SOURCE PASSAGE>
::::::

Multi-Layered Smart Contracts
Ethereum was a pioneer of smart contracts. Cardano’s contribution has been to decouple the smart contracts feature from the currency function of ADA. It accomplishes this with a multi-layered architecture. The Cardano Settlement Layer (CSL) handles the cryptocurrency transactions while the Cardano Computation Layer (CCL) takes care of smart contract resolutions. The third component of the architecture, the Daedalus crypto wallet, will be discussed later in the article.
Ethereum combines settlement and computation into a single layer. This slows down transactions when they are at a high volume, according to The Motley Fool. By dividing computational tasks, Cardano can process a large flow of transactions at faster rates than Ethereum.
How Does Cardano Compare to Ethereum?

::::::

DATASET EXTRACT>
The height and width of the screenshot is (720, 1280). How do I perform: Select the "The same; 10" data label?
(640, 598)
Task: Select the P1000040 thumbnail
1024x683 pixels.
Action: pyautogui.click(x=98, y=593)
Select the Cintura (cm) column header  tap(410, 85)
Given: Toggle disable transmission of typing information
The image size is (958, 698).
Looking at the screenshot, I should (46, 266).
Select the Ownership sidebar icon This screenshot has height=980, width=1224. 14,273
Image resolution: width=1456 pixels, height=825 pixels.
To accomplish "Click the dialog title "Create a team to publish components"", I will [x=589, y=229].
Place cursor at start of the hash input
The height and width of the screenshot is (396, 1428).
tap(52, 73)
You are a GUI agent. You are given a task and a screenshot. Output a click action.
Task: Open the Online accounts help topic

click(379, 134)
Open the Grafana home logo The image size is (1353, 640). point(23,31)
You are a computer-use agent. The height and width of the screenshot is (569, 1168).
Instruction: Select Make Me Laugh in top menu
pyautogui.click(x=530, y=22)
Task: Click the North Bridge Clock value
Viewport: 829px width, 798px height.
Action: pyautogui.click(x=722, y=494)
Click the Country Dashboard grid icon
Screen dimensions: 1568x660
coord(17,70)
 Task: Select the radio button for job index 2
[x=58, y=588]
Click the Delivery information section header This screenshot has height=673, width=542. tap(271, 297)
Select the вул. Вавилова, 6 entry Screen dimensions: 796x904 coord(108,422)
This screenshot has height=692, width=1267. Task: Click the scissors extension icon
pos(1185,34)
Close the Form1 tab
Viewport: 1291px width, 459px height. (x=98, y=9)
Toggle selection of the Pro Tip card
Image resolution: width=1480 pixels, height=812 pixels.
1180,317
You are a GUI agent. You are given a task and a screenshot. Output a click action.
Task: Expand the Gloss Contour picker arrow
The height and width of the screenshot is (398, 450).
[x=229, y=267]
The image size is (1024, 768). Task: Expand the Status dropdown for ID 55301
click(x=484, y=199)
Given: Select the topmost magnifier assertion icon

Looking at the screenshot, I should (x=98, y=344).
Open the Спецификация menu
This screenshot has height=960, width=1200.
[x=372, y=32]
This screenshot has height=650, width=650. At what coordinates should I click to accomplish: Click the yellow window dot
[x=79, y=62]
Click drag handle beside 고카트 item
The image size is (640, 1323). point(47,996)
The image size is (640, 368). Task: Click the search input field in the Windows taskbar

::::::

WORK TO BE COMPLETED>
Answer these questions from the passage on Cardano's smart contracts:
(a) Which layer of Cardano takes care of smart contract resolutions?
(b) What is the third component of Cardano's architecture?
(c) According to The Motley Fool, what is the effect of Ethereum combining settlement and computation into a single layer?

ANSWER SECTION>
(a) The Cardano Computation Layer (CCL).
(b) The Daedalus crypto wallet.
(c) It slows down transactions when they are at a high volume.